According to the United States Census Bureau, the CDP had a total area of 1.3 sqmi, all of it land.

==Demographics==
As of the census of 2000, there were 2,932 people, 1,123 households, and 855 families residing in the CDP. The population density was 2,185.0 PD/sqmi. There were 1,152 housing units at an average density of 858.5 /sqmi. The racial makeup of the CDP was 97.61% White, 1.13% African American, 0.17% Native American, 0.55% Asian, 0.10% from other races, and 0.44% from two or more races. Hispanic or Latino of any race were 0.17% of the population.

There were 1,123 households, out of which 31.0% had children under the age of 18 living with them, 67.1% were married couples living together, 6.9% had a female householder with no husband present, and 23.8% were non-families. 20.7% of all households were made up of individuals, and 8.9% had someone living alone who was 65 years of age or older. The average household size was 2.61 and the average family size was 3.05.

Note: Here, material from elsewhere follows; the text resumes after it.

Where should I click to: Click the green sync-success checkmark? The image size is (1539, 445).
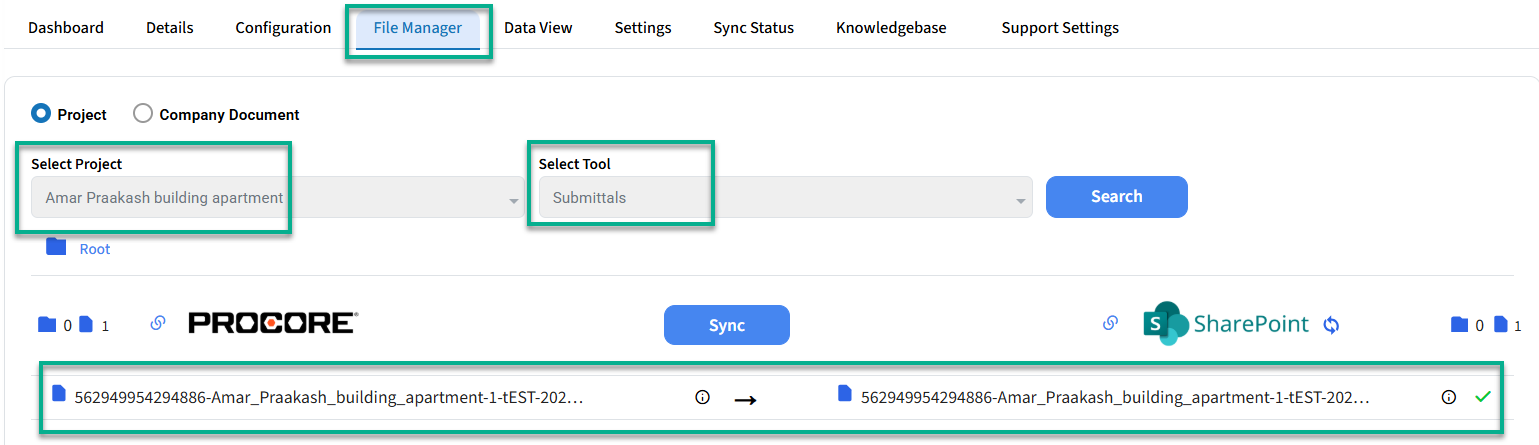tap(1483, 397)
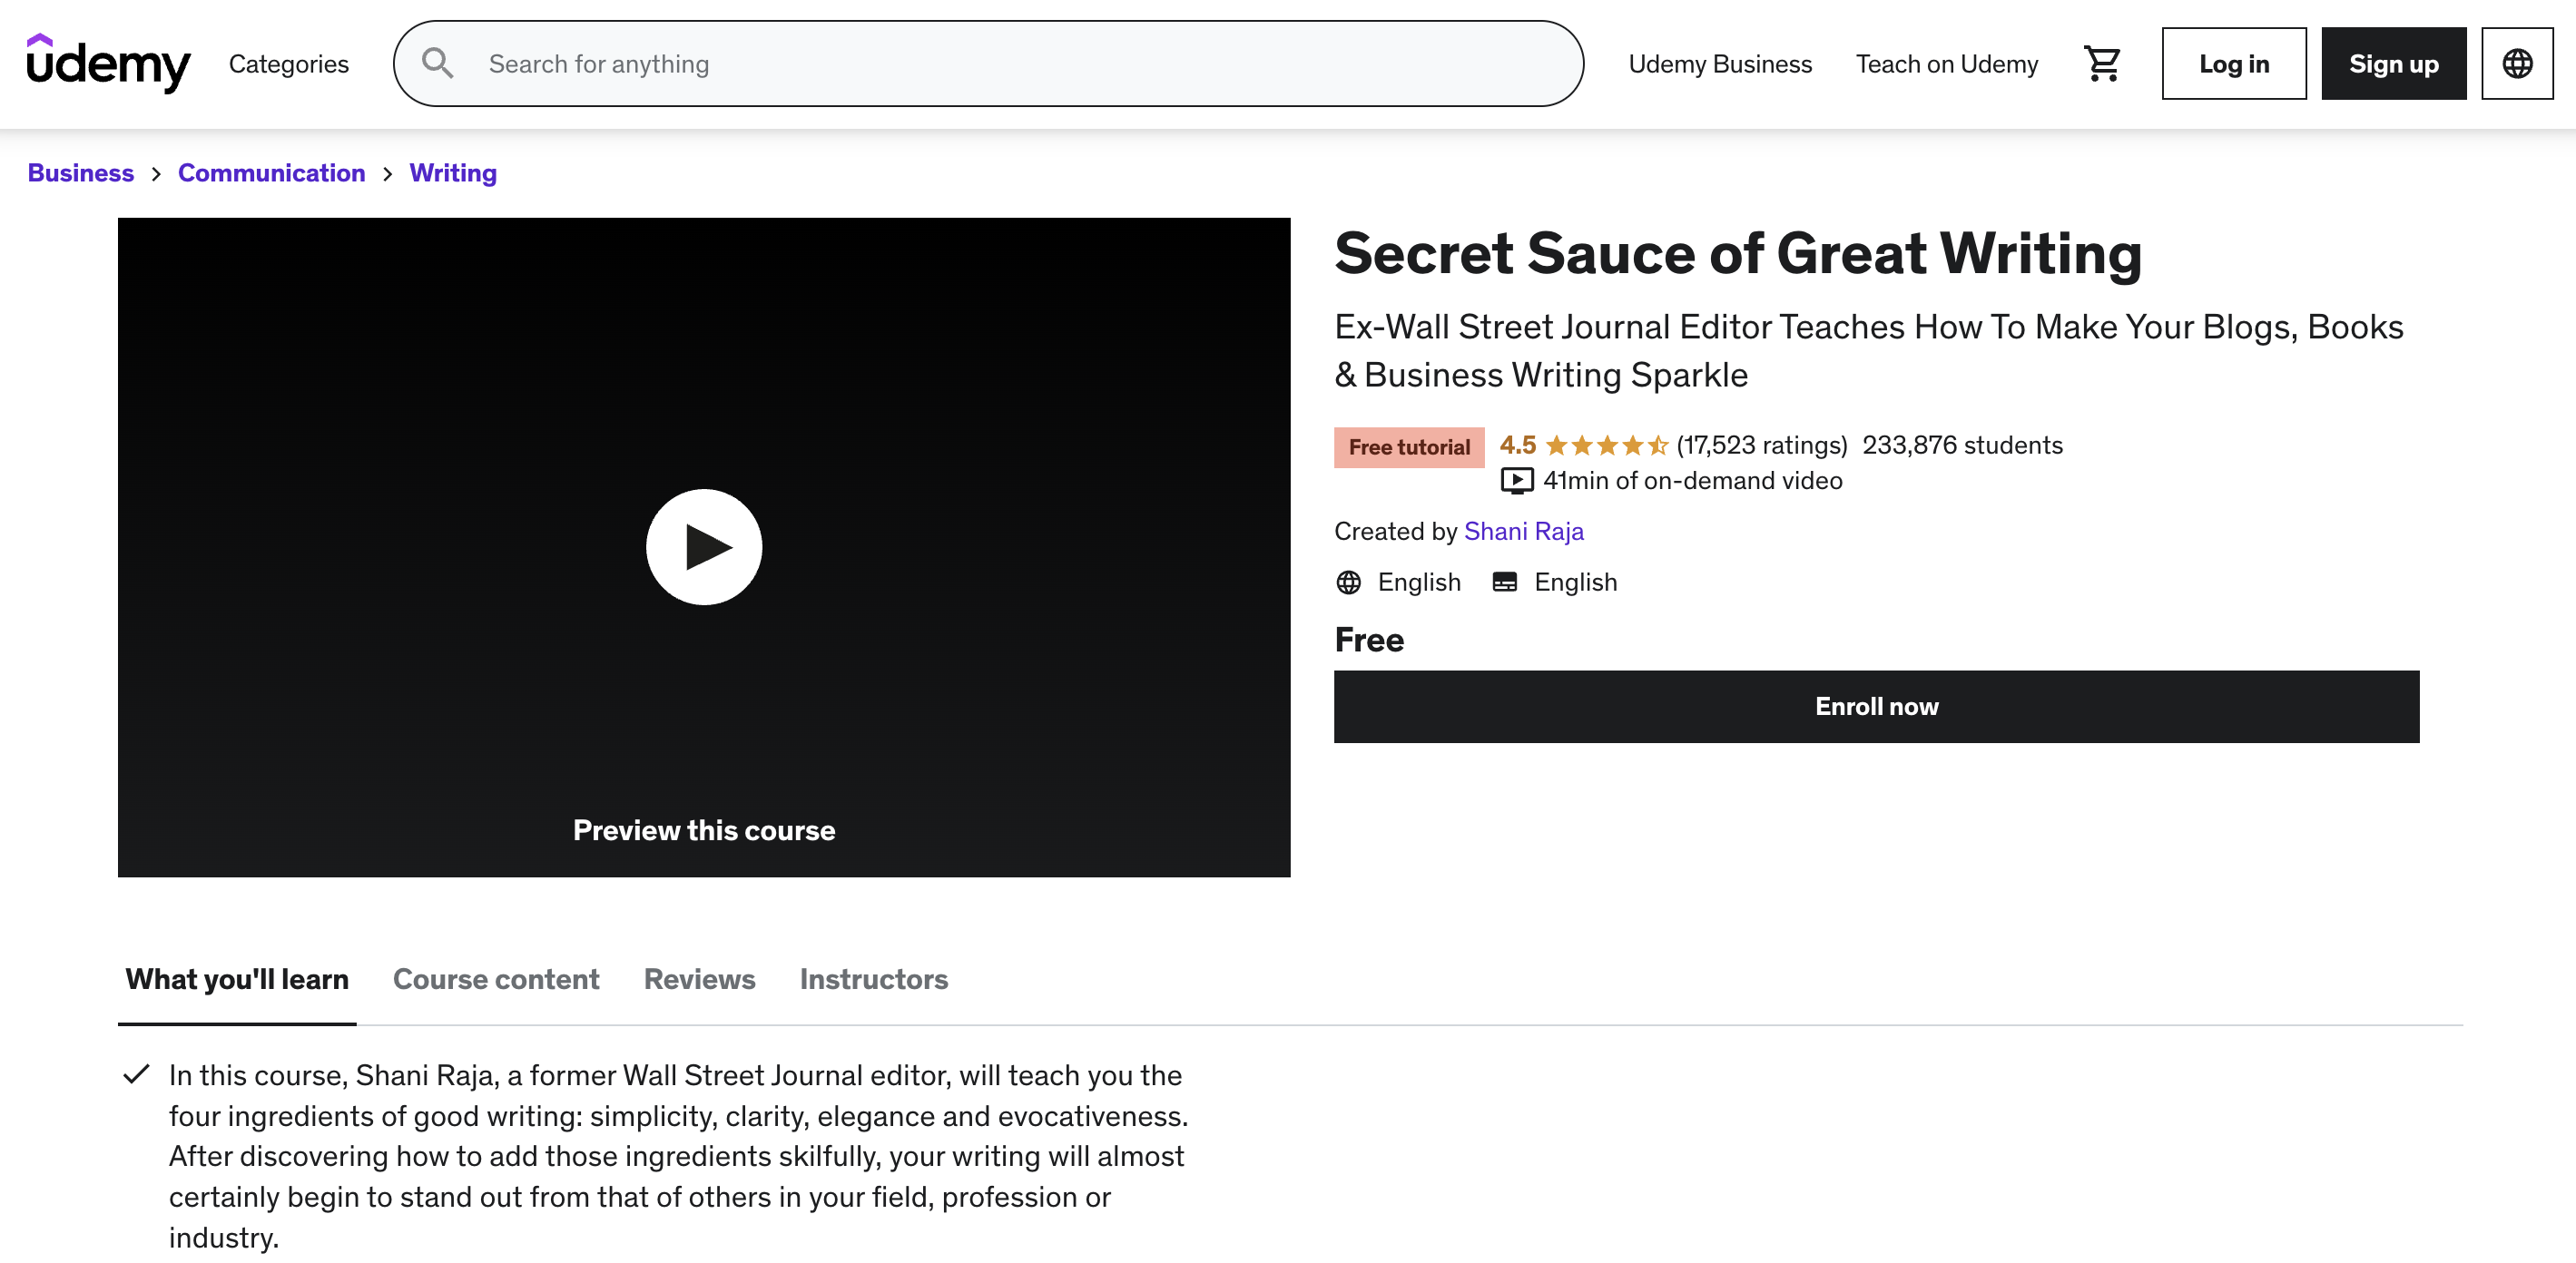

In the CDP, the population was spread out, with 23.3% under the age of 18, 8.2% from 18 to 24, 23.5% from 25 to 44, 29.7% from 45 to 64, and 15.3% who were 65 years of age or older. The median age was 42 years. For every 100 females, there were 96.3 males. For every 100 females age 18 and over, there were 93.6 males.

The median income for a household in the CDP was $57,407, and the median income for a family was $76,103. Males had a median income of $51,154 versus $26,528 for females. The per capita income for the CDP was $31,418. About 2.5% of families and 3.0% of the population were below the poverty line, including 2.3% of those under age 18 and 2.9% of those age 65 or over.